EXERCISE AIM — The lines to copy are those with "blue" in them. Pull each one from the entries below.

GIVEN DATA —
*****

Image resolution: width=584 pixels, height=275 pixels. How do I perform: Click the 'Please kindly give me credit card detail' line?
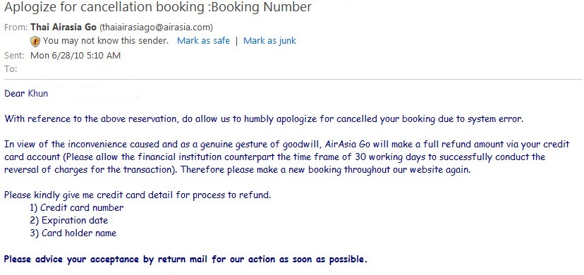pos(138,195)
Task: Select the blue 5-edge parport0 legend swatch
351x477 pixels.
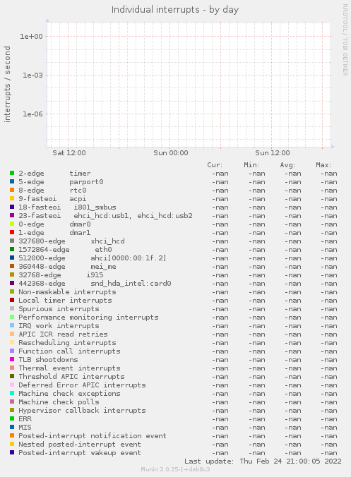Action: (12, 181)
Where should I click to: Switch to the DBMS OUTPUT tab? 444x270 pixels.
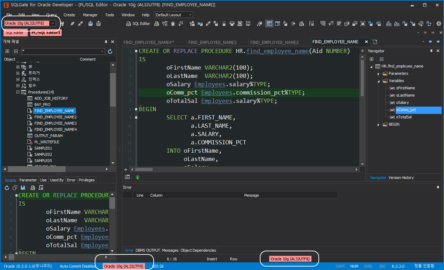[x=148, y=250]
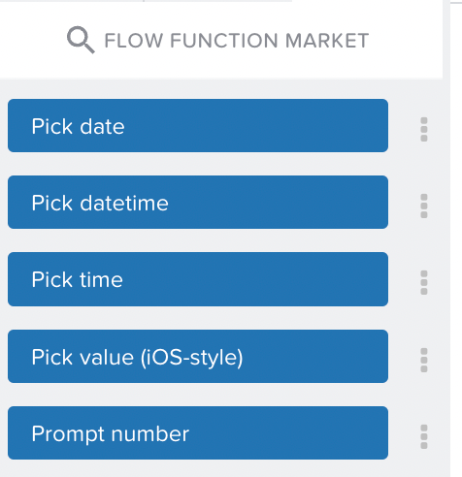The width and height of the screenshot is (462, 477).
Task: Switch to the right tab segment at top
Action: (x=217, y=1)
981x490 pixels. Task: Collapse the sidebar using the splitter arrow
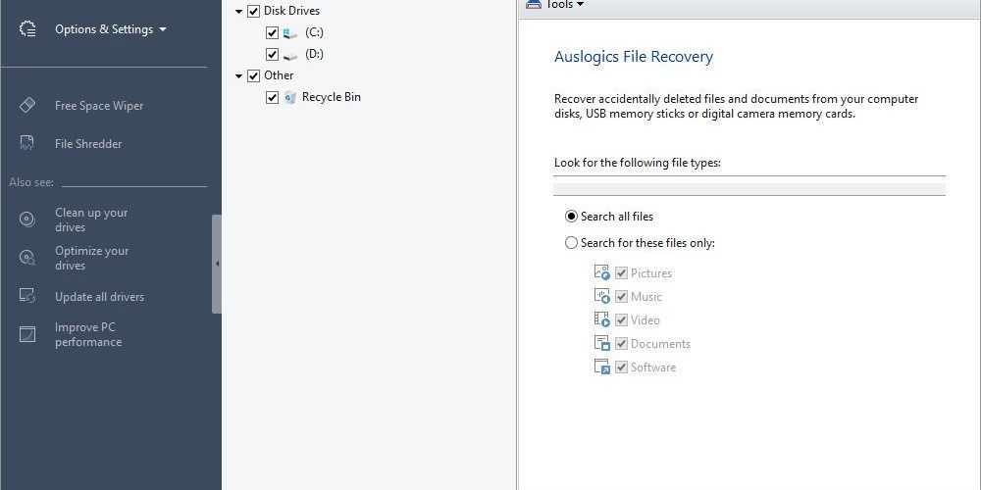(217, 264)
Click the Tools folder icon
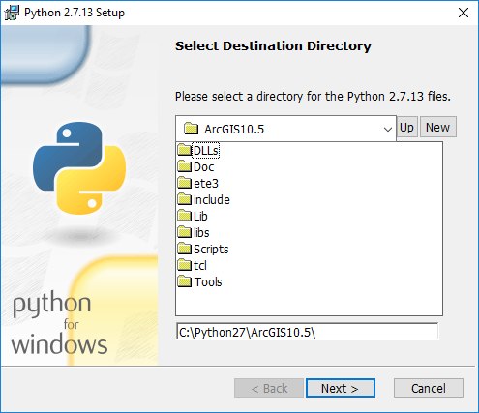 pyautogui.click(x=185, y=281)
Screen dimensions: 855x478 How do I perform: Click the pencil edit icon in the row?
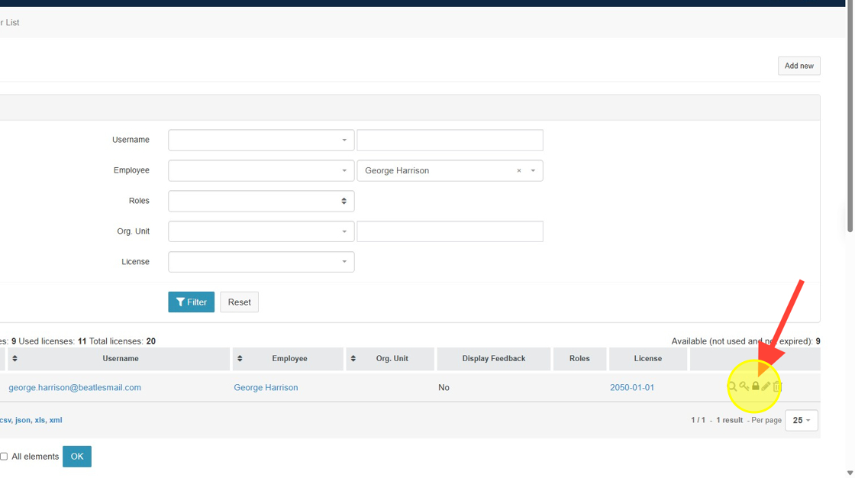click(766, 387)
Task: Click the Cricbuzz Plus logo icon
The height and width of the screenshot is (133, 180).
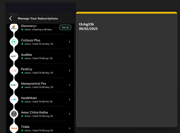Action: (14, 42)
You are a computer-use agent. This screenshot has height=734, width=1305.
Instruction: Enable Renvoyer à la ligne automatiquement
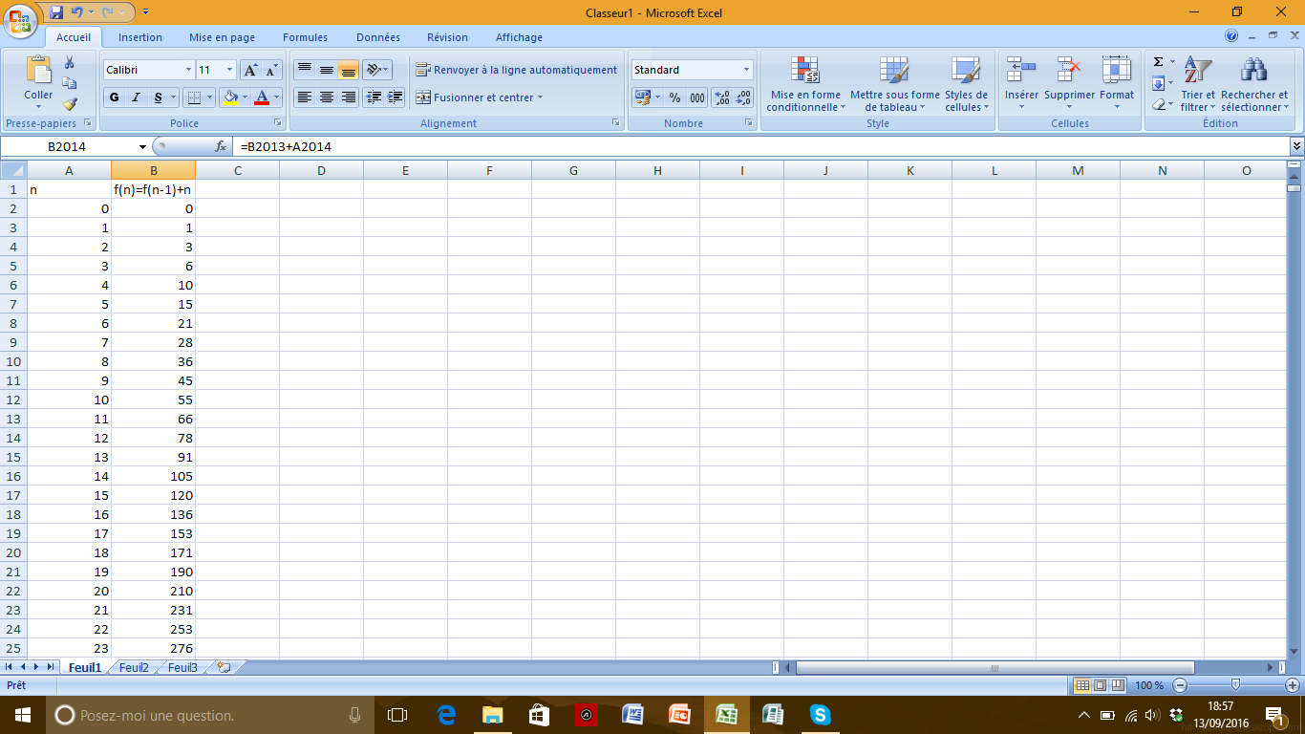pos(517,70)
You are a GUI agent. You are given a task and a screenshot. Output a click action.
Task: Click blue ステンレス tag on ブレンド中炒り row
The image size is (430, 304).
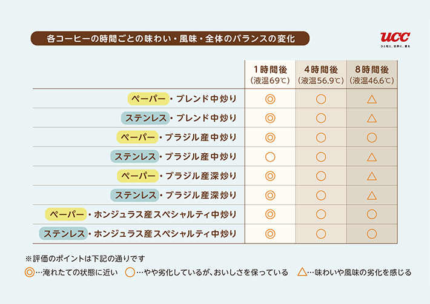[145, 118]
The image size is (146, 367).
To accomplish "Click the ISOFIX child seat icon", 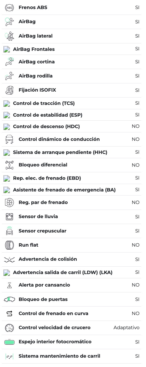I will (9, 90).
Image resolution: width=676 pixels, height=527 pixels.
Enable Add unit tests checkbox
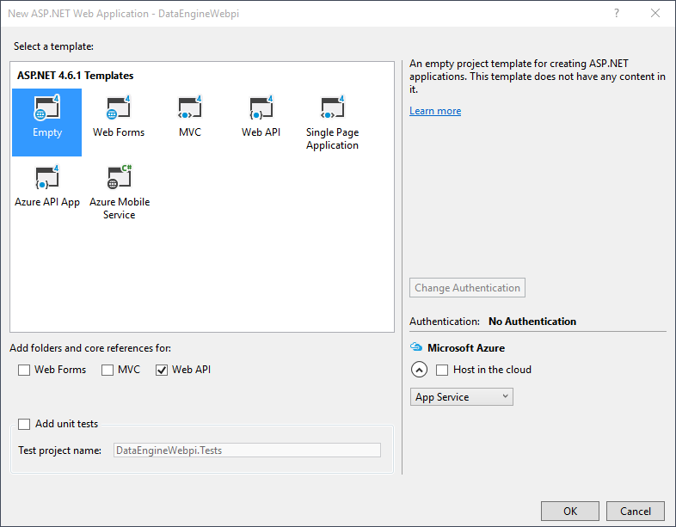(24, 424)
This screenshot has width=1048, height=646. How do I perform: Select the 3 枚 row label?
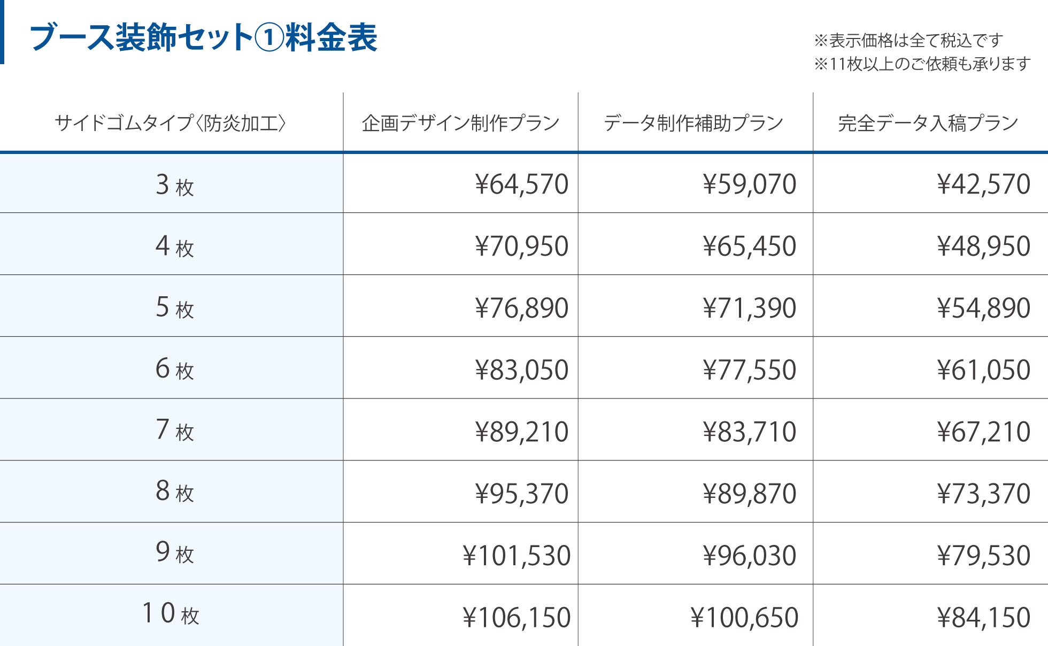pos(174,185)
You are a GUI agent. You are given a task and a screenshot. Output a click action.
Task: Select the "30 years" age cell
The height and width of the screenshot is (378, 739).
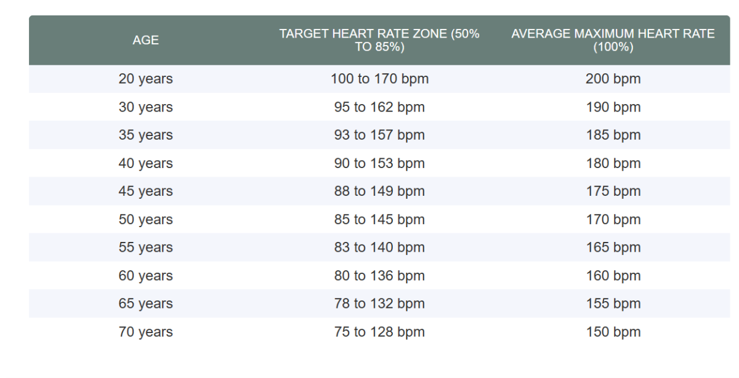pyautogui.click(x=145, y=107)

*****

TASK OUTPUT —
Task: Select the blue 5-edge parport0 legend swatch
Task: Click blue ステンレス tag on ブレンド中炒り row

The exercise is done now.